APP_ID = "chat-completion"
# Change these to whatever model and inputs you want to use
MODEL_ID = "openai-gpt-4-vision"
MODEL_VERSION_ID = "266df29bc09843e0aee9b7bf723c03c2"
RAW_TEXT = "Write a caption for the image"
# To use a hosted text file, assign the URL variable
# TEXT_FILE_URL = "https://samples.clarifai.com/negative_sentence_12.txt"
# Or, to use a local text file, assign the location variable
# TEXT_FILE_LOCATION = "YOUR_TEXT_FILE_LOCATION_HERE"
IMAGE_URL = "https://samples.clarifai.com/metro-north.jpg"
# To use a local file, assign the location variable
# IMAGE_FILE_LOCATION = "YOUR_IMAGE_FILE_LOCATION_HERE"
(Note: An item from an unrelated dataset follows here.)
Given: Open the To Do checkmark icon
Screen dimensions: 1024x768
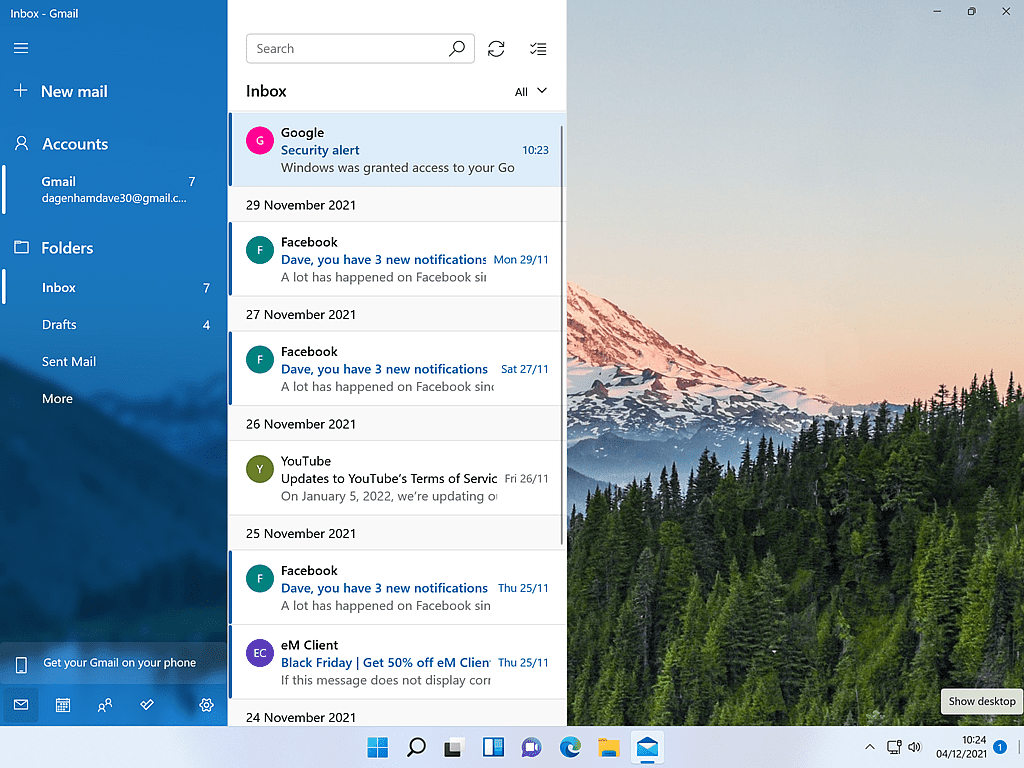Looking at the screenshot, I should (147, 705).
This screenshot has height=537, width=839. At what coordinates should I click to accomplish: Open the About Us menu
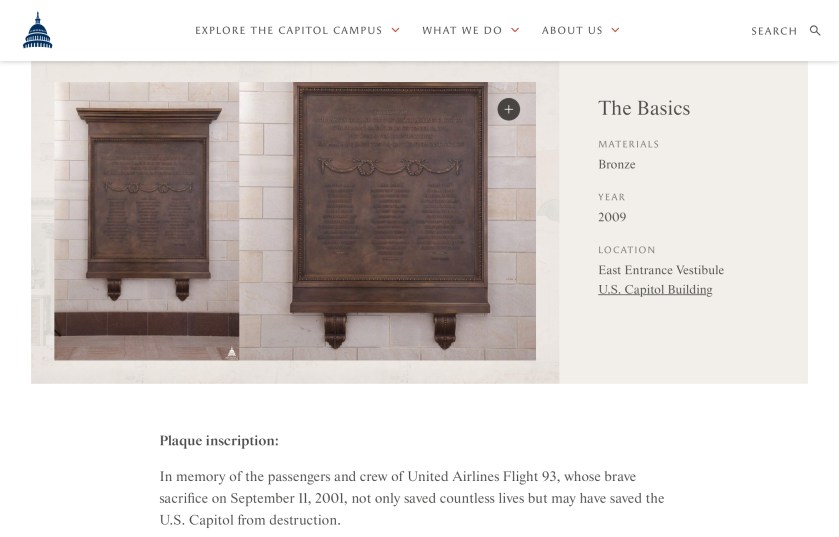coord(572,31)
############################################################################
# YOU DO NOT NEED TO CHANGE ANYTHING BELOW THIS LINE TO RUN THIS EXAMPLE
############################################################################

from clarifai_grpc.channel.clarifai_channel import ClarifaiChannel
from clarifai_grpc.grpc.api import resources_pb2, service_pb2, service_pb2_grpc
from clarifai_grpc.grpc.api.status import status_code_pb2
from google.protobuf.struct_pb2 import Struct

channel = ClarifaiChannel.get_grpc_channel()
stub = service_pb2_grpc.V2Stub(channel)

metadata = (("authorization", "Key " + PAT),)
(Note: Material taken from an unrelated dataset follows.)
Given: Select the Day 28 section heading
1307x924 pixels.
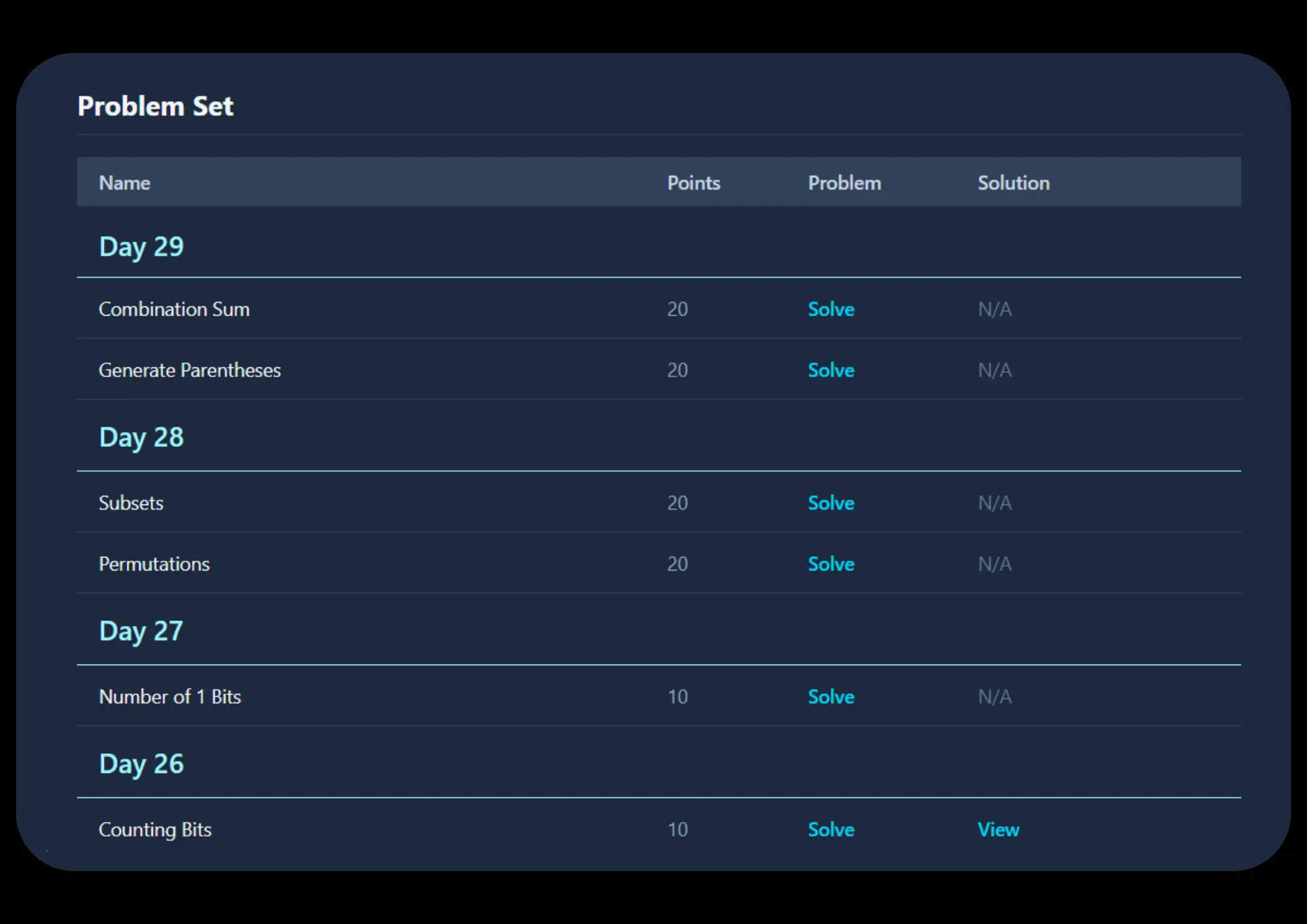Looking at the screenshot, I should coord(141,438).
userDataObject = resources_pb2.UserAppIDSet(user_id=USER_ID, app_id=APP_ID)

# To use a local text file, uncomment the following lines
# with open(TEXT_FILE_LOCATION, "rb") as f:
# file_bytes = f.read()

# To use a local image file, uncomment the following lines
# with open(IMAGE_FILE_LOCATION, "rb") as f:
# file_bytes = f.read()

params = Struct()
params.update(
{
"temperature": 0.5,
"max_tokens": 2048,
"top_p": 0.95,
# "api_key": "ADD_THIRD_PARTY_KEY_HERE"
}
)

post_model_outputs_response = stub.PostModelOutputs(
service_pb2.PostModelOutputsRequest(
user_app_id=userDataObject, # The userDataObject is created in the overview and is required when using a PAT
model_id=MODEL_ID,
version_id=MODEL_VERSION_ID, # This is optional. Defaults to the latest model version
inputs=[
resources_pb2.Input(
data=resources_pb2.Data(
text=resources_pb2.Text(
raw=RAW_TEXT
# url=TEXT_FILE_URL
# raw=file_bytes
),
image=resources_pb2.Image(
url=IMAGE_URL
# base64=file_bytes
),
)
)
],
model=resources_pb2.Model(
model_version=resources_pb2.ModelVersion(
output_info=resources_pb2.OutputInfo(params=params)
)
),
),
metadata=metadata,
)
if post_model_outputs_response.status.code != status_code_pb2.SUCCESS:
print(post_model_outputs_response.status)
raise Exception(f"Post model outputs failed, status: {post_model_outputs_response.status.description}")

# Since we have one input, one output will exist here
output = post_model_outputs_response.outputs[0]

print(output.data.text.raw)
Text Output Example
"Early morning solitude: A lone traveler waits on a snowy platform as dawn breaks."